Dalam doanya, Zuhairi Misrawi memulai dengan permohonan universal bagi orang tua yang telah pergi mendahului. Ia berdoa agar Allah SWT membersihkan seluruh dosa para orang tua yang telah wafat.
Doa kemudian mengerucut kepada dua nama yang memiliki arti mendalam bagi keluarga Megawati, PDIP dan bangsa Indonesia.
“Ya Allah, secara khusus doa kami panjatkan untuk saudara, suami, atau orangtua kami, Almarhum Bapak H.M. Taufik Kiemas dan Almarhum Bapak Surindro Supjarso. Kami bersaksi, kedua hamba-Mu ini adalah orang-orang baik yang layak engkau masukkan ke dalam surga-Mu,” katanya.

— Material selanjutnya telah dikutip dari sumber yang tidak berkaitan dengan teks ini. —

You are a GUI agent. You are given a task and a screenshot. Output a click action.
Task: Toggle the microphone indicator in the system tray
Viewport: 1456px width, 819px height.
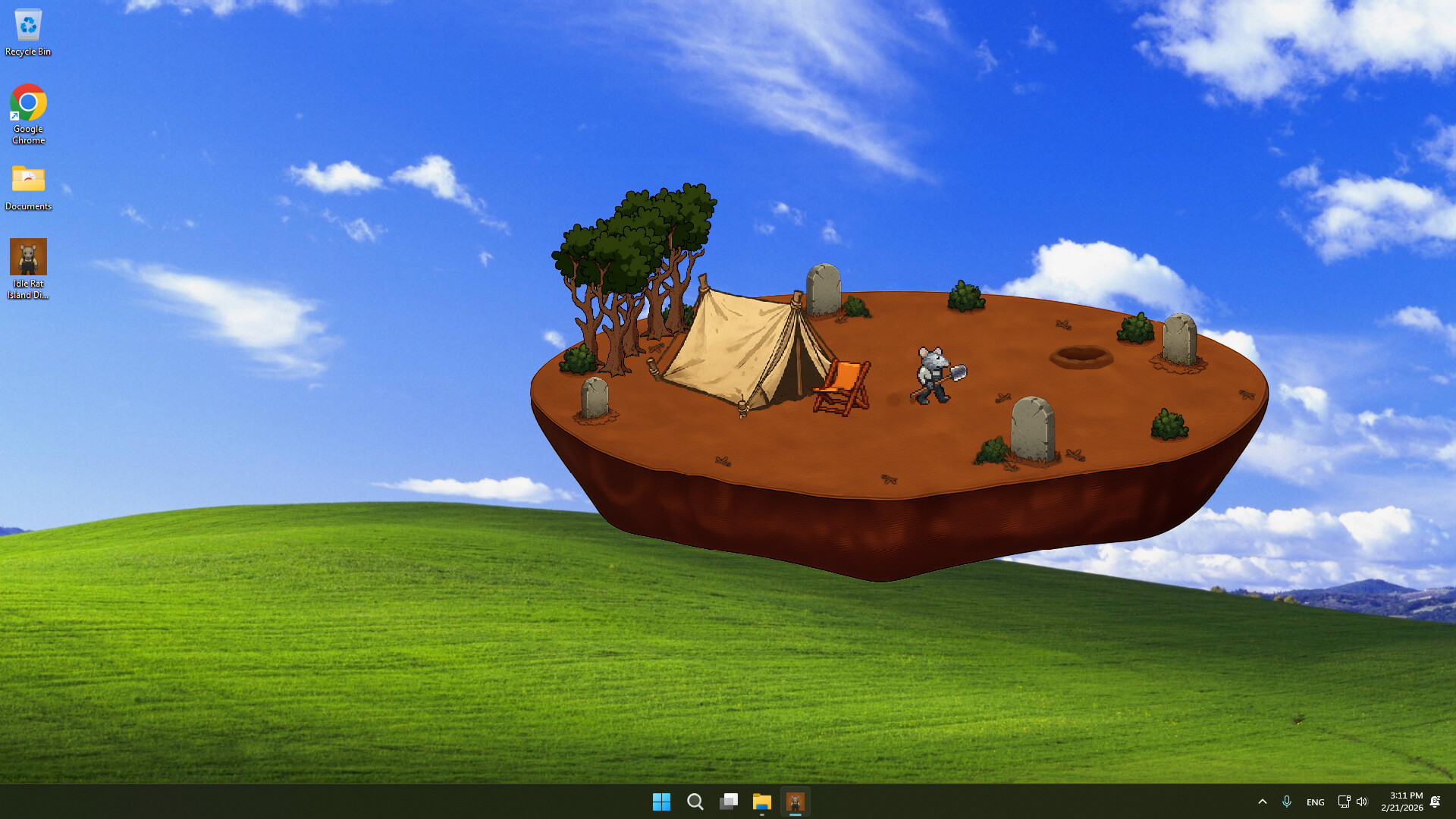tap(1287, 802)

Bagi almarhum Taufiq Kiemas, doa itu menjadi penegasan atas jejak perjuangan politiknya. Ia menyatakan bahwa almarhum Taufiq Kiemas adalah orang berjasa bagi PDIP dan aktif dalam mempopulerkan empat pilar MPR saat memimpin lembaga negara tersebut, sekaligus tokoh nasional yang aktif mempererat persaudaraan serta kerukunan bangsa Indonesia.
“Kami bersaksi almarhum adalah tokoh nasional yang berjasa mempererat persaudaraan dan kerukunan di antara anak bangsa. Kami bersaksi Almarhum adalah tokoh yang berjasa besar bagi sosialisasi empat pilar MPR RI ke seluruh Indonesia,” ungkap Zuhairi.
Sementara doa bagi Surindro Supjarso menegaskan nilai pengabdian. Zuhairi berdoa dengan mengenang jasa pengabdian Surindro yang wafat dalam tugas.
“Beliau berikan dharma baktinya untuk negeri tercinta ini. Beliau telah menanamkan kenapa kami, bahwa mencintai tanah air adalah bagian dari iman. Hubbul wathan minal iman,” tuturnya.